__WRITTEN EXERCISE__
Update the part of the items that opens with the line containing "Screen dimensions: 597x549" and closes with the line containing "point(100,581)" by replacing "Expand" with "Collapse" and leaving everything else unchanged. Return only those lines.
____
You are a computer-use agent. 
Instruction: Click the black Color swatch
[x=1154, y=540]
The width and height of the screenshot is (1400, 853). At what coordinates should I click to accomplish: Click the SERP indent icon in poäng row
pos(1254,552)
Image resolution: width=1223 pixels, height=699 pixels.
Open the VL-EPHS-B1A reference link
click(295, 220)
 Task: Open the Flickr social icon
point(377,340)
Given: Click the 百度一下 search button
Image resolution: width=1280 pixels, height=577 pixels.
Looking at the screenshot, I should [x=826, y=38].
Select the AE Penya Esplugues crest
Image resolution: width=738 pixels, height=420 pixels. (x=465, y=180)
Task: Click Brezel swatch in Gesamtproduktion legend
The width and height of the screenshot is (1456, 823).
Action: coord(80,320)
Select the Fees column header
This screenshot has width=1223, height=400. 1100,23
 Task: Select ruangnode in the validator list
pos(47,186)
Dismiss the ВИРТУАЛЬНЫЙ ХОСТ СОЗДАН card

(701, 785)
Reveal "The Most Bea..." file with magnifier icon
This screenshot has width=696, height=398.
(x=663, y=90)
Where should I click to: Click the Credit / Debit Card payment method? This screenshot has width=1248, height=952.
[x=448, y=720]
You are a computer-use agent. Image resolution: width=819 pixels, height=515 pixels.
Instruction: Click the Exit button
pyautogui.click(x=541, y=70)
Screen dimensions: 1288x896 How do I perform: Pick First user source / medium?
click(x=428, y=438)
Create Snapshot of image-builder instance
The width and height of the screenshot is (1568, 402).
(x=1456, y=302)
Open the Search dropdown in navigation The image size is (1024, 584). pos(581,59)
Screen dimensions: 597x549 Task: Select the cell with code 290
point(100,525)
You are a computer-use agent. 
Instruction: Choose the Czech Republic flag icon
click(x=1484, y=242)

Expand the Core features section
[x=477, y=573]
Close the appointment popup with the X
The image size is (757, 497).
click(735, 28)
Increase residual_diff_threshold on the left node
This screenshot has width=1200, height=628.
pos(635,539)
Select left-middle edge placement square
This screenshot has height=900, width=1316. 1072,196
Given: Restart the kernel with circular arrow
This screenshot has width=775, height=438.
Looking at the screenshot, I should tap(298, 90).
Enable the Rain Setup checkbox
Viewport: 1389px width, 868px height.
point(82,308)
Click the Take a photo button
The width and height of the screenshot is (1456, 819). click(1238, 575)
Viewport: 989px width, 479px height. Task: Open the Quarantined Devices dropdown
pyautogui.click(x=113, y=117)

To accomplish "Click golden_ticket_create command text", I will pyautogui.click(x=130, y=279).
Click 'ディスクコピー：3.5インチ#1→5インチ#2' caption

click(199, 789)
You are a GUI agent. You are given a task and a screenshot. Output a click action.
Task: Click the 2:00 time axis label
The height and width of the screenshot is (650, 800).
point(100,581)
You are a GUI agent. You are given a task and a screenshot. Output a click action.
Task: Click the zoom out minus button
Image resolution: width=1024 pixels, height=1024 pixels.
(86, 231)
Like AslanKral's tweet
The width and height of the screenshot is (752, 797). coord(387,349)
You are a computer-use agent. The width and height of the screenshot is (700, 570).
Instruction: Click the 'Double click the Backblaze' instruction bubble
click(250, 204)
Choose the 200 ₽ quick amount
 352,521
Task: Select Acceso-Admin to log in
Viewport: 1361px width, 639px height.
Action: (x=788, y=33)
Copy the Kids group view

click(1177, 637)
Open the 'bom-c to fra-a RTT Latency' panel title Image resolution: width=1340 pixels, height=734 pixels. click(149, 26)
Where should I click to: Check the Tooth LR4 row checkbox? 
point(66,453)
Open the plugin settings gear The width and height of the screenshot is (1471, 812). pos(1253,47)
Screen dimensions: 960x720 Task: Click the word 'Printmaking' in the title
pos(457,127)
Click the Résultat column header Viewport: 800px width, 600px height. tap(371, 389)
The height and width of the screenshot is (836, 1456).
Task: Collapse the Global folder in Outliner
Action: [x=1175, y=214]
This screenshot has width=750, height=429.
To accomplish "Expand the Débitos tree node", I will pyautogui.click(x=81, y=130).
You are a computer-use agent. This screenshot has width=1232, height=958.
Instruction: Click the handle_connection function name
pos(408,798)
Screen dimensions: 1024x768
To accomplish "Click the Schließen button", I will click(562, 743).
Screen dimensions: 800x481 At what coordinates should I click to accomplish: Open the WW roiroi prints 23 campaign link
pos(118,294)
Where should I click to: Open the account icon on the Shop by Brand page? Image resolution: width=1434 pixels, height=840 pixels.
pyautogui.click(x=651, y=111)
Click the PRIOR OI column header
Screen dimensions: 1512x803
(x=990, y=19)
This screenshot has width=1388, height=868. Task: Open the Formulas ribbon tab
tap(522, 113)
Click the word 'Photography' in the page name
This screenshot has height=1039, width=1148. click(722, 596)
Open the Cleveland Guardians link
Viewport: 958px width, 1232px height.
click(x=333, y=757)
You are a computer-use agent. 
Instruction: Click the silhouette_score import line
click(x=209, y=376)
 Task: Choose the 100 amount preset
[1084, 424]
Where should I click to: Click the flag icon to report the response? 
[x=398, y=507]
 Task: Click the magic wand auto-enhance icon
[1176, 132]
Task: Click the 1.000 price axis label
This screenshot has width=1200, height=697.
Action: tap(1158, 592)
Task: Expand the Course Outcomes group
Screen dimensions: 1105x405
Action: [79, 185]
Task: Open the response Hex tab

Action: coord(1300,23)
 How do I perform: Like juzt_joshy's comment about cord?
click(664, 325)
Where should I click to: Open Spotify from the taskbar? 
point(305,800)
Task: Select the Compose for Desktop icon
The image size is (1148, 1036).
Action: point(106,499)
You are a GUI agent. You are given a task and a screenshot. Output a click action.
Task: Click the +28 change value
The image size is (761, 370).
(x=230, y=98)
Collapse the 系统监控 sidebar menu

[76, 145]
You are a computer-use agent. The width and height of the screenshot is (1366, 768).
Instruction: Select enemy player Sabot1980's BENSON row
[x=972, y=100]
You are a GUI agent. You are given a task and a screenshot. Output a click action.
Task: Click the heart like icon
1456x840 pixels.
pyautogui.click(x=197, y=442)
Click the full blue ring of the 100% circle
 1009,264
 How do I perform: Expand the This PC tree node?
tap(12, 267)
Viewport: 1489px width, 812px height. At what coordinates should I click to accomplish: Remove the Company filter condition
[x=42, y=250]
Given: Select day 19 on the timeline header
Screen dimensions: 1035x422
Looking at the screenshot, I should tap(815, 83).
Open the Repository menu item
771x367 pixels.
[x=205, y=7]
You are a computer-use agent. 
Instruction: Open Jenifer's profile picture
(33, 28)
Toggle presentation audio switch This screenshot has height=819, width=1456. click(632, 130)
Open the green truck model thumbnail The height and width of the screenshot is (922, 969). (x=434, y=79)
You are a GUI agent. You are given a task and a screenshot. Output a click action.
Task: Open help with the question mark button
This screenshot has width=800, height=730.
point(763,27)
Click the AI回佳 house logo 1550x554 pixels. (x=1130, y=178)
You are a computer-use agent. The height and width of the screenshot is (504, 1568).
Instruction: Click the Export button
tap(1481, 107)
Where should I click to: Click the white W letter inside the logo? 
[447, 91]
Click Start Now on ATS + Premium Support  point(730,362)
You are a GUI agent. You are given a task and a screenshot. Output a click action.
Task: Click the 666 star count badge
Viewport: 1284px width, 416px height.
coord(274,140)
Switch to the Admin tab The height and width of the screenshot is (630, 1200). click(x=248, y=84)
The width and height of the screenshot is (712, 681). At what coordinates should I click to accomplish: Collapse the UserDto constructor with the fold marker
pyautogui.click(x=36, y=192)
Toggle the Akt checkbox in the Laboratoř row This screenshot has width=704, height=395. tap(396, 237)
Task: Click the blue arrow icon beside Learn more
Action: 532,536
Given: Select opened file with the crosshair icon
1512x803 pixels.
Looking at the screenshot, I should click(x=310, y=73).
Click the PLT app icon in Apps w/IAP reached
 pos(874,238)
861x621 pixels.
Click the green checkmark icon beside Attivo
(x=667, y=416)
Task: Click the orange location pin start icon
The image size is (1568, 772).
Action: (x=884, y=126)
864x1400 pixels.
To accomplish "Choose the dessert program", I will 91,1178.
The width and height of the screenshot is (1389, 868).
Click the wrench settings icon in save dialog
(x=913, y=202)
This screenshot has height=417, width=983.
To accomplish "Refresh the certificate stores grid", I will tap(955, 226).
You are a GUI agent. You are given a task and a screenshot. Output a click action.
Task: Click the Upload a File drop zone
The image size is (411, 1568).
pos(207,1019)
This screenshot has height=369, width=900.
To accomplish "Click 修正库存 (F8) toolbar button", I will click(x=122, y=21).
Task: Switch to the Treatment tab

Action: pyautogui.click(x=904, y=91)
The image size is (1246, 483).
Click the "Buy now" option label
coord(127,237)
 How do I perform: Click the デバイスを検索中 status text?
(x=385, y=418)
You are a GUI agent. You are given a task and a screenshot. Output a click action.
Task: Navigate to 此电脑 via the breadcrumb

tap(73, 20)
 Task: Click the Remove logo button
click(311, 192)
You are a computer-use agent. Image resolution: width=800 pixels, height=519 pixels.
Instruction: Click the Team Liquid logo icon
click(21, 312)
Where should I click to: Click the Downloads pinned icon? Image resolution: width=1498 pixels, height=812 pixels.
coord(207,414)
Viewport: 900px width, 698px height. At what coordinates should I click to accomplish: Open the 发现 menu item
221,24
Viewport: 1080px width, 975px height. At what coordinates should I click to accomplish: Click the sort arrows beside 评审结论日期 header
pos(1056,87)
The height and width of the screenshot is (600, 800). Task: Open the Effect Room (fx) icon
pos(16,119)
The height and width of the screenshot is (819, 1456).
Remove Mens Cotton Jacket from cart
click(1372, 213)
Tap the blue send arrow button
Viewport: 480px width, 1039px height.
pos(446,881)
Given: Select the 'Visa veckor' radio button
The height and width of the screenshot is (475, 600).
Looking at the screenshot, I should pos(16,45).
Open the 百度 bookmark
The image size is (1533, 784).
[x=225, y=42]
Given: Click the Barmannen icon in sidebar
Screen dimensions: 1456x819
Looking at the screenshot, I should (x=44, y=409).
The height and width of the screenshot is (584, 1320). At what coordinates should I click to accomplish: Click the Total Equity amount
____
__EXERCISE ANSWER__
Screen dimensions: 597x549 Task: Select the cell with code 290
point(100,525)
You are a computer-use agent. 
Instruction: Choose the Czech Republic flag icon
click(x=1484, y=242)

Collapse the Core features section
[x=477, y=573]
Close the appointment popup with the X
The image size is (757, 497).
click(735, 28)
Increase residual_diff_threshold on the left node
This screenshot has width=1200, height=628.
pos(635,539)
Select left-middle edge placement square
This screenshot has height=900, width=1316. 1072,196
Given: Restart the kernel with circular arrow
This screenshot has width=775, height=438.
Looking at the screenshot, I should tap(298, 90).
Enable the Rain Setup checkbox
Viewport: 1389px width, 868px height.
point(82,308)
Click the Take a photo button
The width and height of the screenshot is (1456, 819). click(1238, 575)
Viewport: 989px width, 479px height. Task: Open the Quarantined Devices dropdown
pyautogui.click(x=113, y=117)

To accomplish "Click golden_ticket_create command text", I will pyautogui.click(x=130, y=279).
Click 'ディスクコピー：3.5インチ#1→5インチ#2' caption

click(199, 789)
You are a GUI agent. You are given a task and a screenshot. Output a click action.
Task: Click the 2:00 time axis label
The height and width of the screenshot is (650, 800).
point(100,581)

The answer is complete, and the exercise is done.